Dataset content:
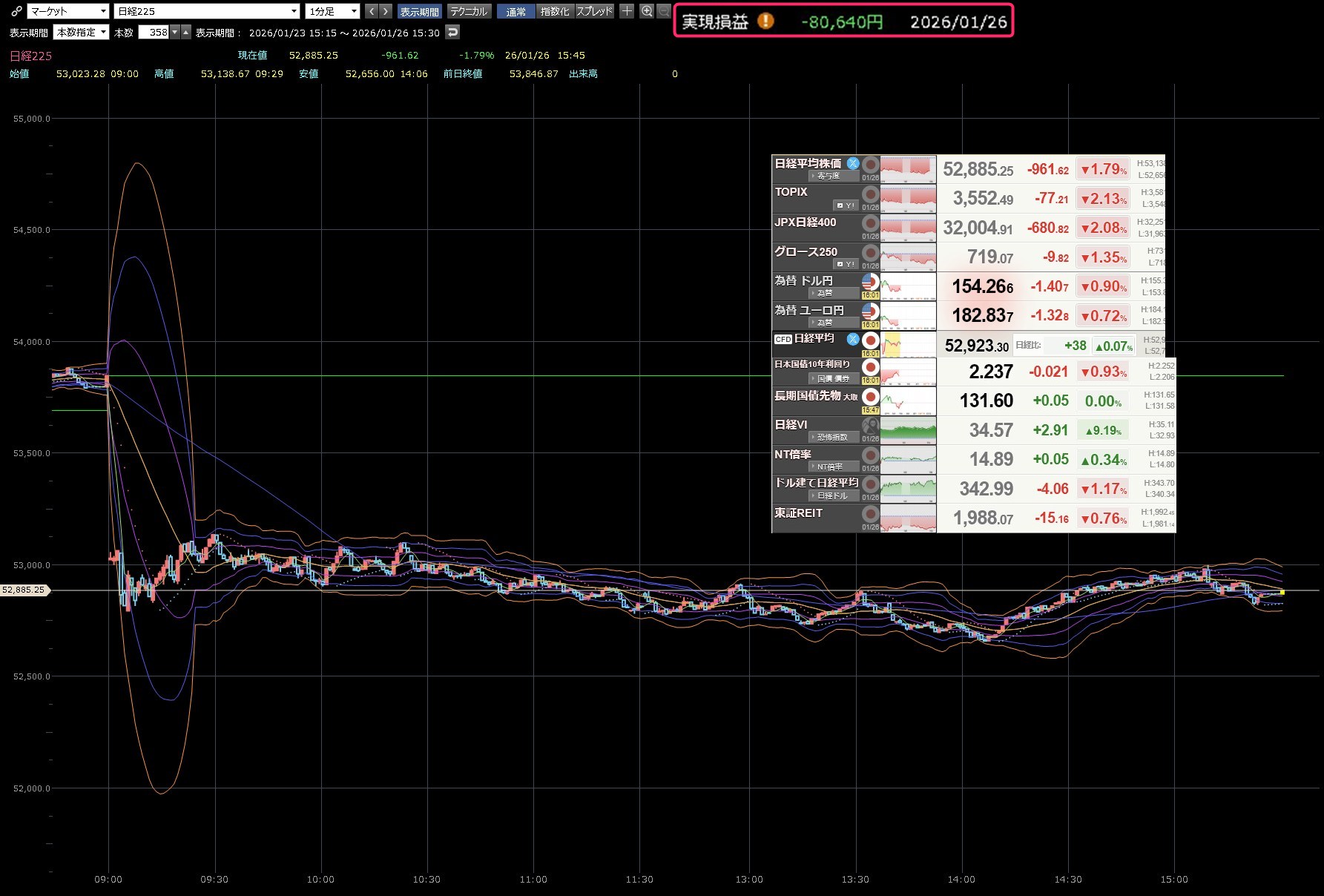Click the plus add chart icon

point(627,11)
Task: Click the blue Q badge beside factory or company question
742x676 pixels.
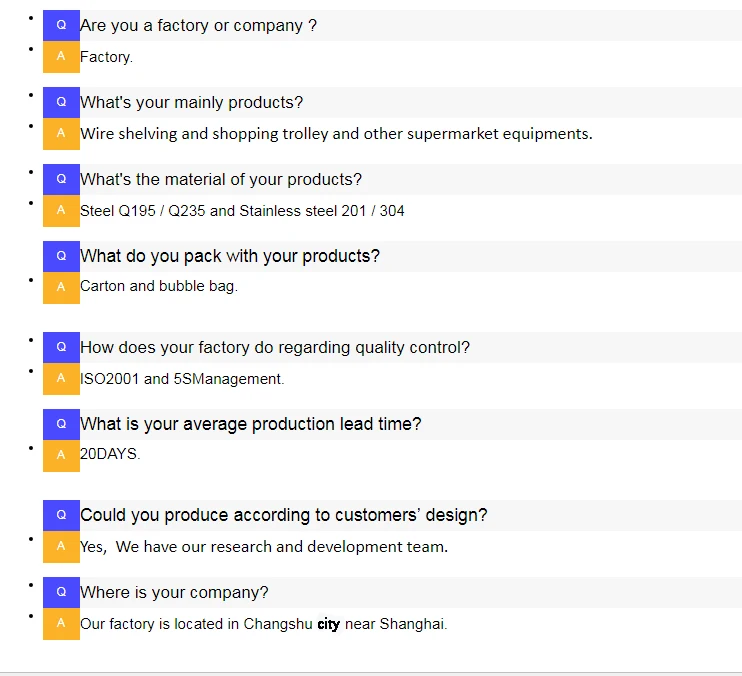Action: click(x=61, y=25)
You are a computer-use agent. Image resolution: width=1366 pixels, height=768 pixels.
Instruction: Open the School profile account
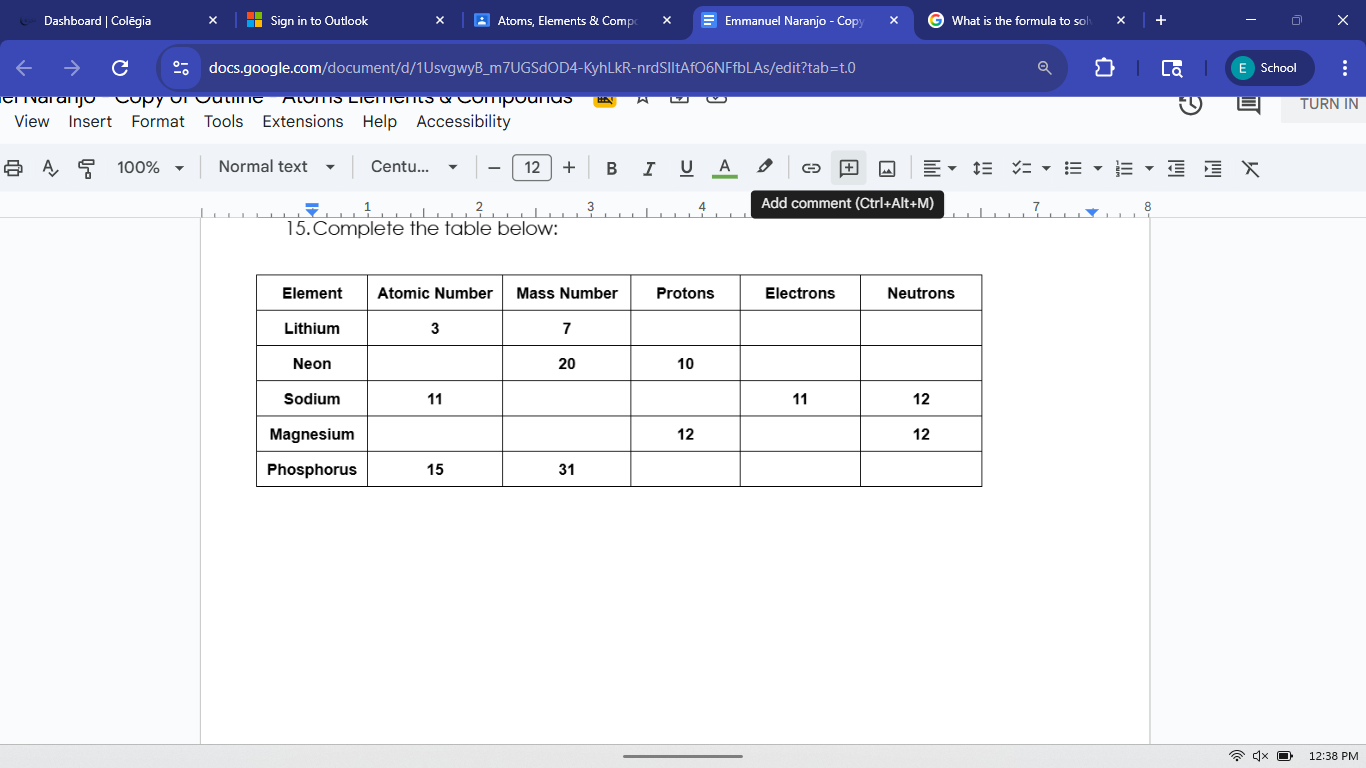(x=1268, y=68)
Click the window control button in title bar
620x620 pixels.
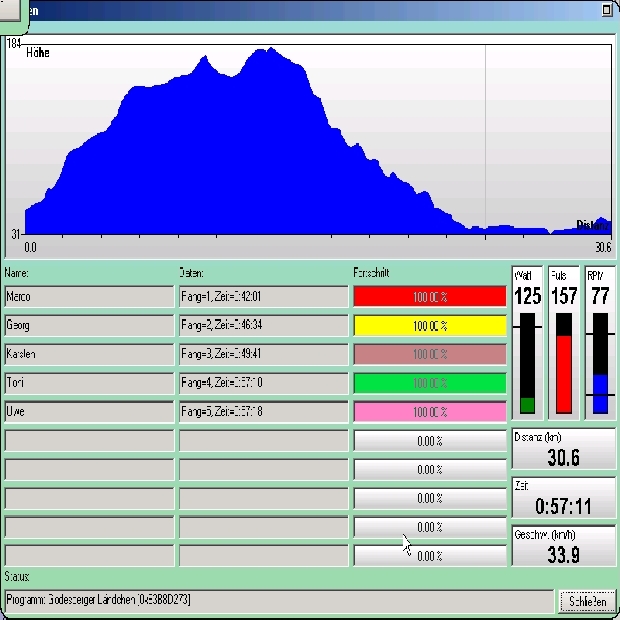tap(607, 9)
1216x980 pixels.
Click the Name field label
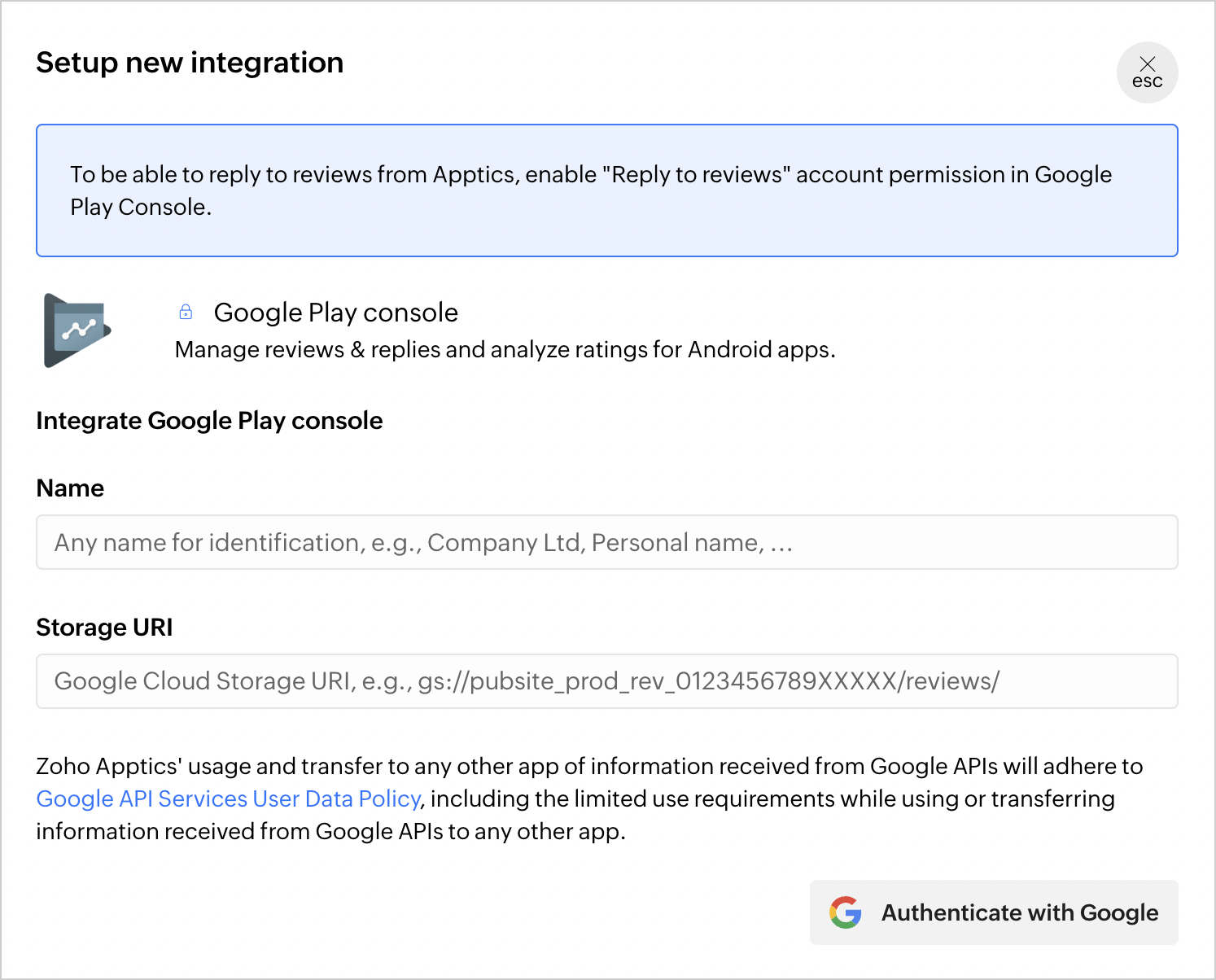click(x=70, y=488)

Exercise details: Exact reproduction is required for the lines from the one containing "You are a computer-use" through the end of the material, and for those lines only, without pictures.

Written answer:
You are a computer-use agent. Image resolution: width=1366 pixels, height=768 pixels.
Instruction: Open the School profile account
(x=1268, y=68)
Click the window control button in title bar
620x620 pixels.
tap(607, 9)
1216x980 pixels.
Click the Name field label
click(x=70, y=488)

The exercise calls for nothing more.